Upon healing of the secondary lesions, the disease enters a latent period
(nosymptoms) = is without symptoms can last for many years. Forty percent of
infected individuals progresses to a tertiary stage (gummas of skin) =is the
degeneration of the nervous system, cardiovascular lesions, and granulomatous
lesions in the liver, skin, and bones.
2-Congenital syphilis: T. pallidum can be transmitted through the placenta to a
fetus after the first ten to fifteen weeks of pregnancy. Infection can cause death and
spontaneous abortion of the fetus or cause it to be stillborn, which develop a
condition "similar to 'secondary syphilis, including a variety of central nervous
system (CNS) and structural abnormalities.

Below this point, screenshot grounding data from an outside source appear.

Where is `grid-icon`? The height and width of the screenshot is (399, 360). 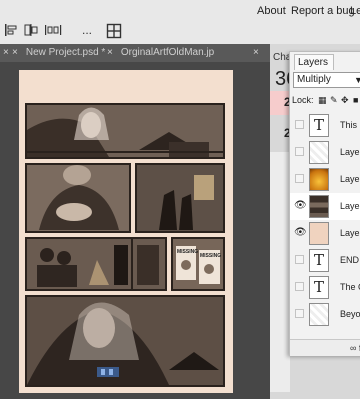
grid-icon is located at coordinates (114, 31).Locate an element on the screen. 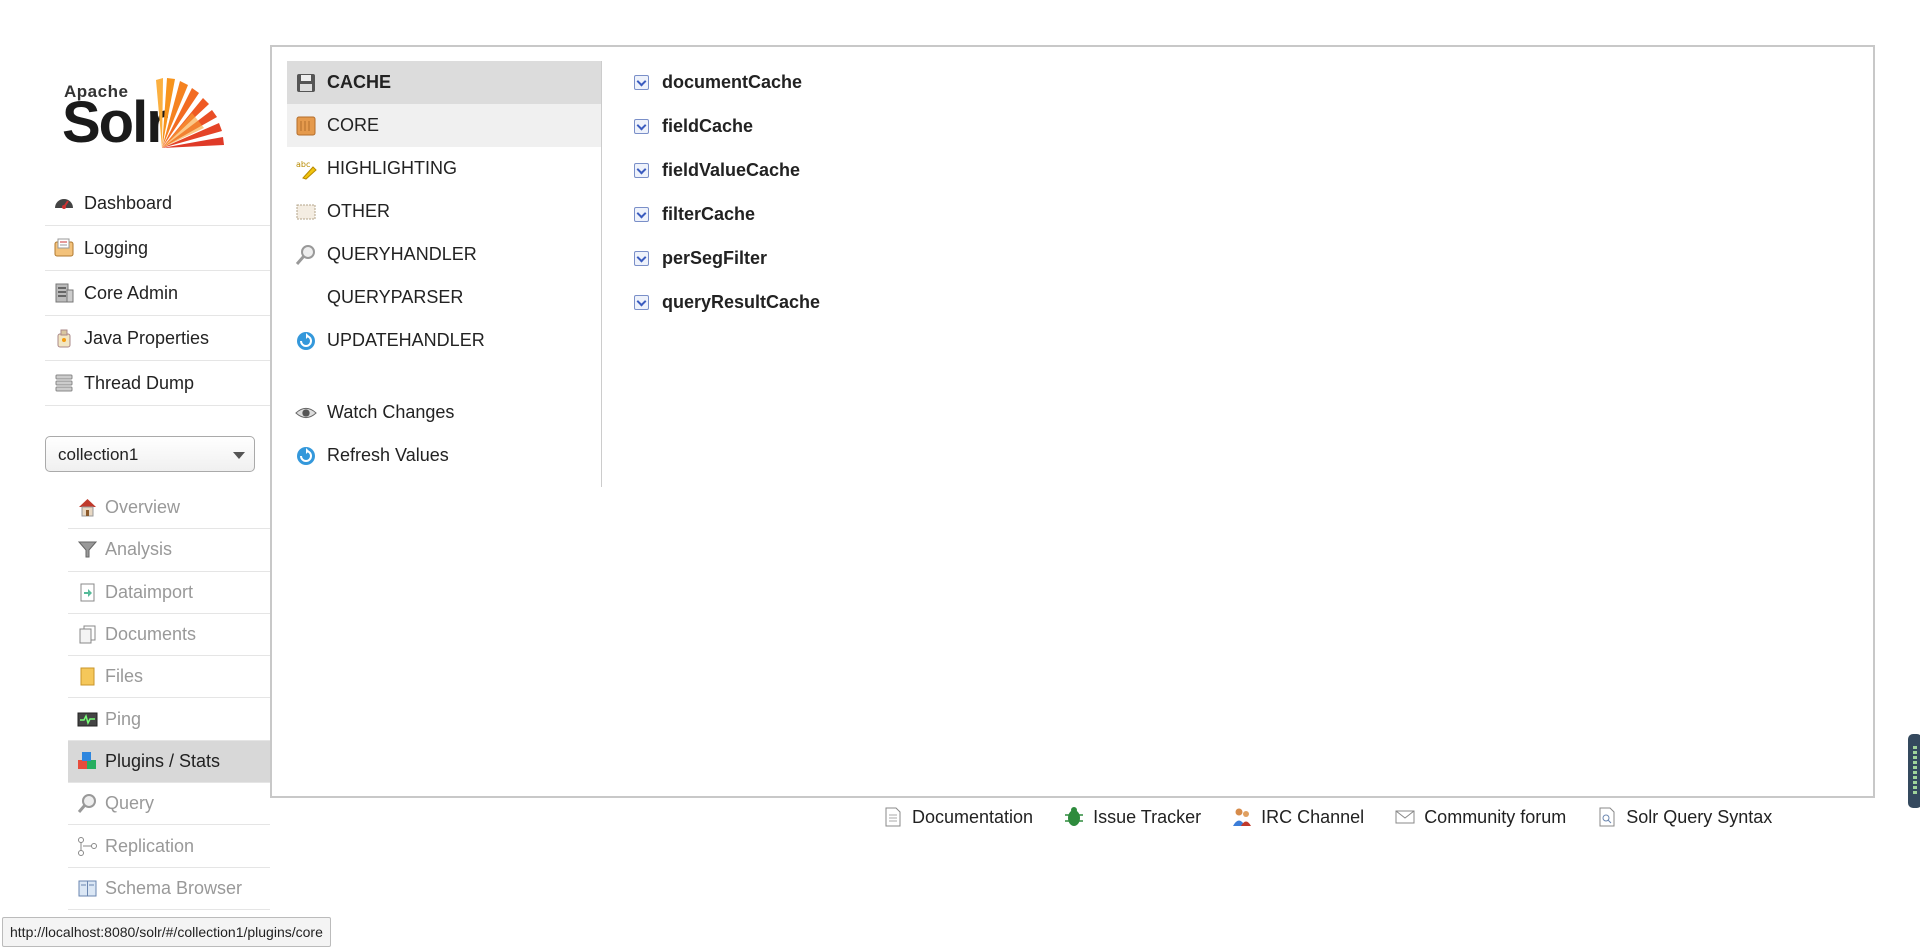  nav-item-thread-dump: Thread Dump is located at coordinates (158, 384).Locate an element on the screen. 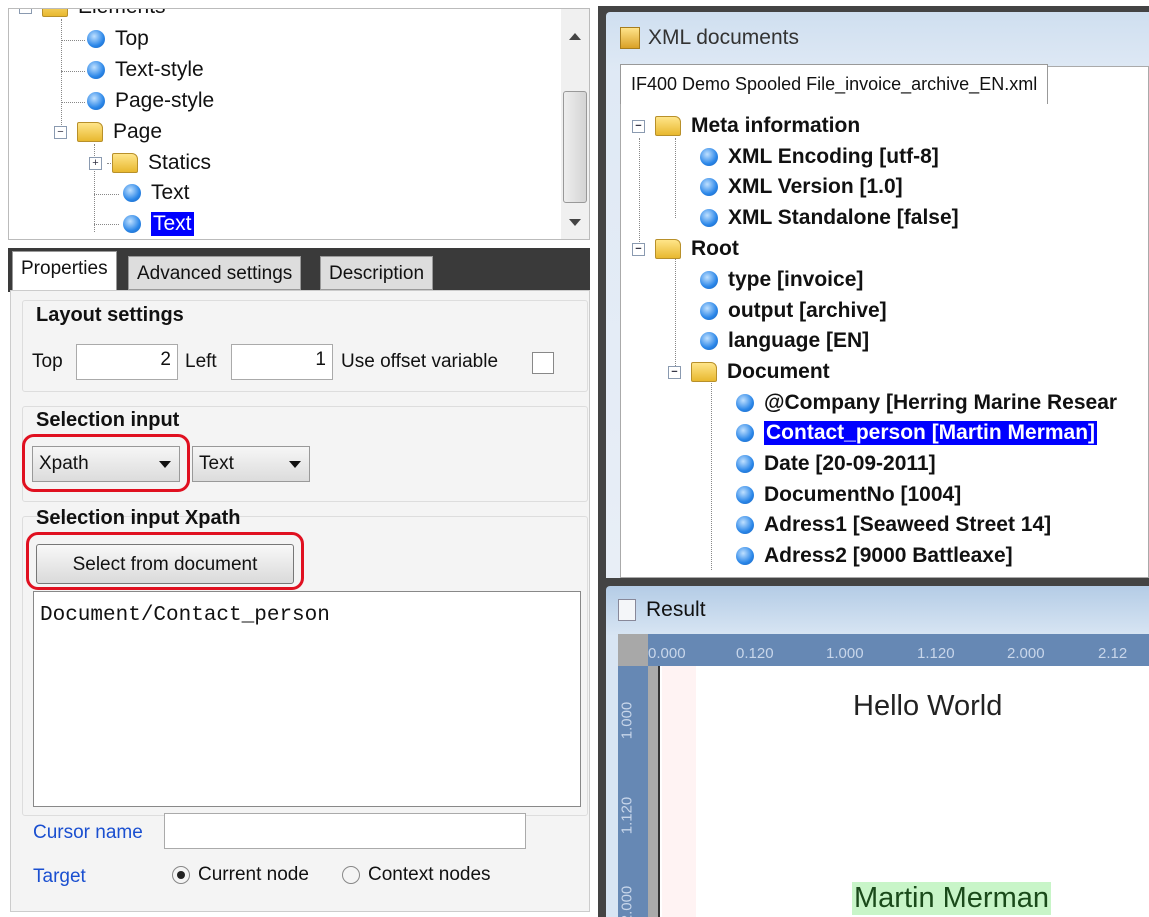 Image resolution: width=1149 pixels, height=917 pixels. left-label: Left is located at coordinates (201, 362).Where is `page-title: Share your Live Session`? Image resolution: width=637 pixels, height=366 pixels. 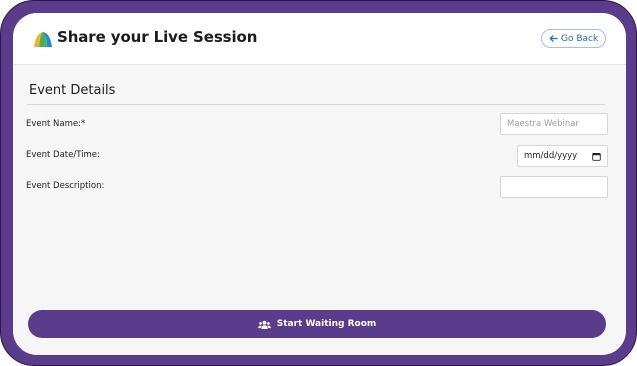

3-Other treponemal infections: Three geographically localized treponemal
diseases closely mimic syphilis. Unlike syphilis, direct skin contact, crowded living
conditions, and poor hygiene contribute to the spread of these diseases. Sexual
contact is usually not the mode of transmission, and congenital infections occur
rarely if at all.
Laboratory identification
The primary and secondary lesions can be detected.
Microscopic examination = by (1) immunofluorescent stain (2)dark-field
microscope to see the motile (fig.1). T. pallidum is so thin ,that it cannot be observed
by light microscopy, cannt be seen by Gram stain smear.

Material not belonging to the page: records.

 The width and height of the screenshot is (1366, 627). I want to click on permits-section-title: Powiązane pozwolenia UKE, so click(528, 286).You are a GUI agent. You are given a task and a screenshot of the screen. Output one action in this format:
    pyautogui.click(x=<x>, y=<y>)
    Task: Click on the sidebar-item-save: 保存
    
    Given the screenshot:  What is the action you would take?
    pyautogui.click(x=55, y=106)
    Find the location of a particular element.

T. extremely fastidious and fragile, cannot be cultured routinely in the
laboratory, sensitive to disinfectants, heat, and drying.

Serologic tests = by (1) antitreponemal antibodies, are more specific to
treponemal surface proteins, remain positive during and after treatment so not useful
for monitoring therapy.
(2) nontreponemal antibodies or cardiolipin-based tests (reagin),that are
directed against normal phospholipid components such as cardiolipin
of mammalian
membranes, are less specific and liable to give more false-positives. They are,
nevertheless, useful in screening and for monitoring therapy because tests for reagin
become negative about one year after successful treatment.
Treatment and prevention
Penicillin is curative for primary and secondary syphilis. In cases of patient
sensitivity to penicillin , erythromycin or tetracyclines may also be
effective(Figure1).
Prevention depends on (1)safe sexual practices (2) treatment of the pregnant
mother with antibiotics prevents congenital syphilis.